WHAT YOU ARE ASKED TO DO: Update the part of the records that opens with the line containing "Task: Click the sigma" and closes with the line containing "Action: 88,811", changing "pencil" to "edit" and leaving all else as it is. Give back only those lines.

TASK INPUTS:
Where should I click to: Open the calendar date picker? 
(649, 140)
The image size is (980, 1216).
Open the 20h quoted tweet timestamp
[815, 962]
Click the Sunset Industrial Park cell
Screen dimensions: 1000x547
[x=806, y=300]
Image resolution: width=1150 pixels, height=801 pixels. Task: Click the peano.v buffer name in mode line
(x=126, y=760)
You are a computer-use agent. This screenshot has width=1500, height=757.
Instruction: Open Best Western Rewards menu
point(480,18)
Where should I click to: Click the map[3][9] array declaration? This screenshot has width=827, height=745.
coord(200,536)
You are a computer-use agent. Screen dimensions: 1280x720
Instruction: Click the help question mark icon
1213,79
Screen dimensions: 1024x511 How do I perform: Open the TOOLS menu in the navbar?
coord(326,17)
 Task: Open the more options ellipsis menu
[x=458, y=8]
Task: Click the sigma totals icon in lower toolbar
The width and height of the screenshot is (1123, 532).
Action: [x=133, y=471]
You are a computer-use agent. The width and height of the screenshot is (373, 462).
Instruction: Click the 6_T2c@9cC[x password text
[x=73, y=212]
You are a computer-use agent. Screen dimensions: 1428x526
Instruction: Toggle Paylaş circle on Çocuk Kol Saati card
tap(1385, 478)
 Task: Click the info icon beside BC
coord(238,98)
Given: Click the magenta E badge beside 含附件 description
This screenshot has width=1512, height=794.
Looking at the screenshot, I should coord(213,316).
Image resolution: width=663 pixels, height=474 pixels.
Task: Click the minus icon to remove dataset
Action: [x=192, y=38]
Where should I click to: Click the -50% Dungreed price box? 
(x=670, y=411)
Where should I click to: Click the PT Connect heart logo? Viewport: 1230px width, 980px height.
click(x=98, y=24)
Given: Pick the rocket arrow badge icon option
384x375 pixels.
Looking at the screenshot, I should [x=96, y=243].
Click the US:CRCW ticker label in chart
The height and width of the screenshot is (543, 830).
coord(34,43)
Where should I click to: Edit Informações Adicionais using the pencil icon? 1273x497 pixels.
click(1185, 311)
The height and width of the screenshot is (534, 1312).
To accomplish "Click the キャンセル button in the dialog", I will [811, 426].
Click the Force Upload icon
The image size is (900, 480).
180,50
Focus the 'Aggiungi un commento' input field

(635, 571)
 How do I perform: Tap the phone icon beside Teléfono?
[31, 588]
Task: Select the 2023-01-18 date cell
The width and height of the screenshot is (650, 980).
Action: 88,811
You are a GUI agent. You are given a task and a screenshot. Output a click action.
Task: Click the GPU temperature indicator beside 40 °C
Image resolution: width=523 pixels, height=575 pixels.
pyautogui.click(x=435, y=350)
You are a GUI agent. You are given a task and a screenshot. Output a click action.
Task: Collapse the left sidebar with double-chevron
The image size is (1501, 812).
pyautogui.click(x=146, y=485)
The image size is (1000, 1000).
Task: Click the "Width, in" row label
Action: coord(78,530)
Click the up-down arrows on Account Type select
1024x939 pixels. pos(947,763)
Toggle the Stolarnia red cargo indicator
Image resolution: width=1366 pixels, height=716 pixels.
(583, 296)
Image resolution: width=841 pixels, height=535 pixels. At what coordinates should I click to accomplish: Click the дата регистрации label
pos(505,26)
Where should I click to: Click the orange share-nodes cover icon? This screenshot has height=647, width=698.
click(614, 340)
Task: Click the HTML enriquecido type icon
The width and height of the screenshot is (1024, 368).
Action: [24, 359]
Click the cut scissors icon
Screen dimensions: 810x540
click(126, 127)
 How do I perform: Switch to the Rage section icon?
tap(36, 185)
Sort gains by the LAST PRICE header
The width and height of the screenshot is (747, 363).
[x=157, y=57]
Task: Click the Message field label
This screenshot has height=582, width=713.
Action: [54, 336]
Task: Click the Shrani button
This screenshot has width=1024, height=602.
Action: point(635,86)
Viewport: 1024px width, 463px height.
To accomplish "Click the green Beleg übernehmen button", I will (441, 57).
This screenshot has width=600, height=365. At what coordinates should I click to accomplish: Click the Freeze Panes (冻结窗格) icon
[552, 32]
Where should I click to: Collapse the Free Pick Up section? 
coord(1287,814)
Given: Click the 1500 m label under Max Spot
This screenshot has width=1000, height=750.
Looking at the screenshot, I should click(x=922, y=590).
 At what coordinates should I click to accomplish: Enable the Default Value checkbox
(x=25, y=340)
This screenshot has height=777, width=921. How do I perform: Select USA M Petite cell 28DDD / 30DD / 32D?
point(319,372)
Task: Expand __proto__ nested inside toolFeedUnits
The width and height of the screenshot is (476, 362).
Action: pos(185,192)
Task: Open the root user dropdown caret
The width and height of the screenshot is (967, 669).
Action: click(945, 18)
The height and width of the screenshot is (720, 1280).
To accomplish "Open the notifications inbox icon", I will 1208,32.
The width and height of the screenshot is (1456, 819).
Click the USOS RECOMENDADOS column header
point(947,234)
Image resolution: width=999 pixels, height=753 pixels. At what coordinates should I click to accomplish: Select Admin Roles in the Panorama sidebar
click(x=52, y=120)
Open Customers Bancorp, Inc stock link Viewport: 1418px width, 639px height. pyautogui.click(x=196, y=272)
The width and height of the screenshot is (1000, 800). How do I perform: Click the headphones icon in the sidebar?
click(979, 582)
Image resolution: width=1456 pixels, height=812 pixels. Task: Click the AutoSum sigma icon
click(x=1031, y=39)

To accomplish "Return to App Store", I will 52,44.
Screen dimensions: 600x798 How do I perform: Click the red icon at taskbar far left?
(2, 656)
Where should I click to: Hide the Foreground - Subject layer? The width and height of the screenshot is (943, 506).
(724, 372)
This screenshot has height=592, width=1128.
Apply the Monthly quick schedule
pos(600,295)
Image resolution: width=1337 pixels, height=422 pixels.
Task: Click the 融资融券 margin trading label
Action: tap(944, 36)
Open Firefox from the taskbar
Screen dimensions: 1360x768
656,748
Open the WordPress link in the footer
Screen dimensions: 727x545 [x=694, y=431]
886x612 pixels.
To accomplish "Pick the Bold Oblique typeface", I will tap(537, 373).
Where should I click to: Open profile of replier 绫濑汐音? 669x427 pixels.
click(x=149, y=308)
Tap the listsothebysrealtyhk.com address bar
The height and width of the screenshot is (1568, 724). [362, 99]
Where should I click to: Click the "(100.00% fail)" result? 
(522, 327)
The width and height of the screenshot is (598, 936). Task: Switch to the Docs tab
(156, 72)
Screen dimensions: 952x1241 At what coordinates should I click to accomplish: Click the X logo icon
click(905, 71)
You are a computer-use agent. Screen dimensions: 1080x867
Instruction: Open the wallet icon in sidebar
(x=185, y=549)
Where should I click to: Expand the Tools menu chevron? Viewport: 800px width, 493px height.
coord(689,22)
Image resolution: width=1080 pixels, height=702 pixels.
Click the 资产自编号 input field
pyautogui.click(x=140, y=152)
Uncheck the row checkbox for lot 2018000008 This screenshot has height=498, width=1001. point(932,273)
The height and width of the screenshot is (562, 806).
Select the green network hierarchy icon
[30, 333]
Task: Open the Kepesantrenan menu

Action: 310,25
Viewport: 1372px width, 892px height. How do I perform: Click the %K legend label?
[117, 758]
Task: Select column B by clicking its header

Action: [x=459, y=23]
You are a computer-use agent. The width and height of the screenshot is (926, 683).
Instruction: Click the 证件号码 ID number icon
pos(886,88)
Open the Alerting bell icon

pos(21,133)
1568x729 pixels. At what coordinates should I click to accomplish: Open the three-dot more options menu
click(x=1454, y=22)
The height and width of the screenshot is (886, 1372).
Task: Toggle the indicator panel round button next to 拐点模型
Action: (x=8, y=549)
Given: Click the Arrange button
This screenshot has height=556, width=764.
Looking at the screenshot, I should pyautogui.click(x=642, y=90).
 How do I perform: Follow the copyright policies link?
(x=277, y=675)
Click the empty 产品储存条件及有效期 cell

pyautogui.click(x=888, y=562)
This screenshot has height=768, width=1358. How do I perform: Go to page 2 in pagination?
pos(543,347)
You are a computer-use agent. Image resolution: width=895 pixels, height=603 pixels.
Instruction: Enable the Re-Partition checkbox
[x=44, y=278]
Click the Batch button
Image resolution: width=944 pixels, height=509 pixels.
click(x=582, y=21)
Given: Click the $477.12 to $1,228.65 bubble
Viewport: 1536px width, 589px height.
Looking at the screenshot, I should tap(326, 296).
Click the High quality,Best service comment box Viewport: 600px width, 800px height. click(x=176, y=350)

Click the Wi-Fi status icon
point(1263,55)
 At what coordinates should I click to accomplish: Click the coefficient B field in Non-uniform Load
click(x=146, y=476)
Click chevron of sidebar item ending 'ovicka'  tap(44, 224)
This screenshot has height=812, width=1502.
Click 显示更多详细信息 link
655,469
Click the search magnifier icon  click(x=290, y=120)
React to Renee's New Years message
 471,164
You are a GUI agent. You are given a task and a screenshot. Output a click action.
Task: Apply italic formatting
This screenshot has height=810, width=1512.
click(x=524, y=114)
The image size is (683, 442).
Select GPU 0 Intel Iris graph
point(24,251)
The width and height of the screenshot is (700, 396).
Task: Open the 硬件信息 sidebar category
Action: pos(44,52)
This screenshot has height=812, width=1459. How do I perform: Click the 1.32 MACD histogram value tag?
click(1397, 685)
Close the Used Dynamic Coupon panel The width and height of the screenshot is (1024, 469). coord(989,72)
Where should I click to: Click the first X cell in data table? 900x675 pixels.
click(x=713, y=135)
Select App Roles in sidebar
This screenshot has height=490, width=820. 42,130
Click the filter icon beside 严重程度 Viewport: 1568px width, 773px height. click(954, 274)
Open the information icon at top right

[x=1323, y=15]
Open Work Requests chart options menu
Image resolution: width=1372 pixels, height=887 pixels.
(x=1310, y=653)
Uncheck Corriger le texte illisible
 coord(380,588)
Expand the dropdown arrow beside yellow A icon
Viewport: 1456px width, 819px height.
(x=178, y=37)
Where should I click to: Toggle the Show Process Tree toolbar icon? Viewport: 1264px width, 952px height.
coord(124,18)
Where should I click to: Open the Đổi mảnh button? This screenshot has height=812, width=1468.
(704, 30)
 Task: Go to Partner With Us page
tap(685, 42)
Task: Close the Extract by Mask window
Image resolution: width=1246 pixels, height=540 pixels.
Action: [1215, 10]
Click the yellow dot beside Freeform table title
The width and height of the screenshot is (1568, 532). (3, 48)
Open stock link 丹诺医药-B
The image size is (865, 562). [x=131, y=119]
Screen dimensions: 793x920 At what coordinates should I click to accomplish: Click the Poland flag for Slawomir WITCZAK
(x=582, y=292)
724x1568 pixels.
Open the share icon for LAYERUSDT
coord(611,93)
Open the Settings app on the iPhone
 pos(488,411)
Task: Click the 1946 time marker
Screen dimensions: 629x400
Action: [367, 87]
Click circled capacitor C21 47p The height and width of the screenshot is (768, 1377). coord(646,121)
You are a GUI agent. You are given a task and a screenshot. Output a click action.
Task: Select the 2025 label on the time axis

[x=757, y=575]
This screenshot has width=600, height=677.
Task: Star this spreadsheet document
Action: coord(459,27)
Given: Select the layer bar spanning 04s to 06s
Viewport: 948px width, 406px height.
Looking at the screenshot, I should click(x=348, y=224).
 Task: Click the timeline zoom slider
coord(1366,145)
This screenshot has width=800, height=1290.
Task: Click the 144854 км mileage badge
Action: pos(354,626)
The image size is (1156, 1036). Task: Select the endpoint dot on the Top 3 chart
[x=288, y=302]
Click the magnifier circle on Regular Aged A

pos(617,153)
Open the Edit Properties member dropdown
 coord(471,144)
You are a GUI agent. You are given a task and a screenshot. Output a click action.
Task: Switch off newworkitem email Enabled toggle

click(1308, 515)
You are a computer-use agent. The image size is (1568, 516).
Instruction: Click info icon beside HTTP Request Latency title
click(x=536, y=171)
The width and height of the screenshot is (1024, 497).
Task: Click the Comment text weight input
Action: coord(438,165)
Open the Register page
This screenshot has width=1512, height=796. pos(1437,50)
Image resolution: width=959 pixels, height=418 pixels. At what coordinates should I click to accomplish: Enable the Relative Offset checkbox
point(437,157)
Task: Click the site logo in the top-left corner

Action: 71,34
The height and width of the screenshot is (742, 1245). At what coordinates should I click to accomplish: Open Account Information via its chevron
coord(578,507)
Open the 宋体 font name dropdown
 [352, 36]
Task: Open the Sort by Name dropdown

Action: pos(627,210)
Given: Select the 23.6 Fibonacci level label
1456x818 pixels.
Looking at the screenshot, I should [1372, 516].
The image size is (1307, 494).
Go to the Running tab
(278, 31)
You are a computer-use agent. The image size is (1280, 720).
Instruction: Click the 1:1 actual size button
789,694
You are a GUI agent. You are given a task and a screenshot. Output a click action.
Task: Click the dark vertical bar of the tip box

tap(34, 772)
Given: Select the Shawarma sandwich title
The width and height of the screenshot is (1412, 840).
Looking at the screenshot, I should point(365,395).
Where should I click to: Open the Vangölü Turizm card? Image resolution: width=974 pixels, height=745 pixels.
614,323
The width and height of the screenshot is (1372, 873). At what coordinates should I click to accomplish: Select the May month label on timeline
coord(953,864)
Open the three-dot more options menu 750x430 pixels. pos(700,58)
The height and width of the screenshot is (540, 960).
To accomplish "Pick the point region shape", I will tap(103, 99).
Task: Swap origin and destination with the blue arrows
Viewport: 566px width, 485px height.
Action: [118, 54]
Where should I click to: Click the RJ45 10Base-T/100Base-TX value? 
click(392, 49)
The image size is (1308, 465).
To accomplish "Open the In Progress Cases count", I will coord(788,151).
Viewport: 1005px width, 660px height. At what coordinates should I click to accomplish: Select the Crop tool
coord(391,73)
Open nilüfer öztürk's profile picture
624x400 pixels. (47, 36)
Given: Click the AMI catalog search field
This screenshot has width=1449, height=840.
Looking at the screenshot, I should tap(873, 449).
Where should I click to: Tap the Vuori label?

OUTPUT:
Task: Click the sigma totals icon in lower toolbar
The width and height of the screenshot is (1123, 532).
Action: [x=133, y=471]
You are a computer-use agent. The width and height of the screenshot is (373, 462).
Instruction: Click the 6_T2c@9cC[x password text
[x=73, y=212]
You are a computer-use agent. Screen dimensions: 1428x526
Instruction: Toggle Paylaş circle on Çocuk Kol Saati card
tap(1385, 478)
 Task: Click the info icon beside BC
coord(238,98)
Given: Click the magenta E badge beside 含附件 description
This screenshot has width=1512, height=794.
Looking at the screenshot, I should coord(213,316).
Image resolution: width=663 pixels, height=474 pixels.
Task: Click the minus icon to remove dataset
Action: [x=192, y=38]
Where should I click to: Click the -50% Dungreed price box? 
(x=670, y=411)
Where should I click to: Click the PT Connect heart logo? Viewport: 1230px width, 980px height.
click(x=98, y=24)
Given: Pick the rocket arrow badge icon option
384x375 pixels.
Looking at the screenshot, I should [x=96, y=243].
Click the US:CRCW ticker label in chart
The height and width of the screenshot is (543, 830).
coord(34,43)
Where should I click to: Edit Informações Adicionais using the edit icon? 1273x497 pixels.
click(1185, 311)
The height and width of the screenshot is (534, 1312).
To accomplish "Click the キャンセル button in the dialog", I will [811, 426].
Click the Force Upload icon
The image size is (900, 480).
180,50
Focus the 'Aggiungi un commento' input field

(635, 571)
 How do I perform: Tap the phone icon beside Teléfono?
[31, 588]
Task: Select the 2023-01-18 date cell
The width and height of the screenshot is (650, 980).
Action: 88,811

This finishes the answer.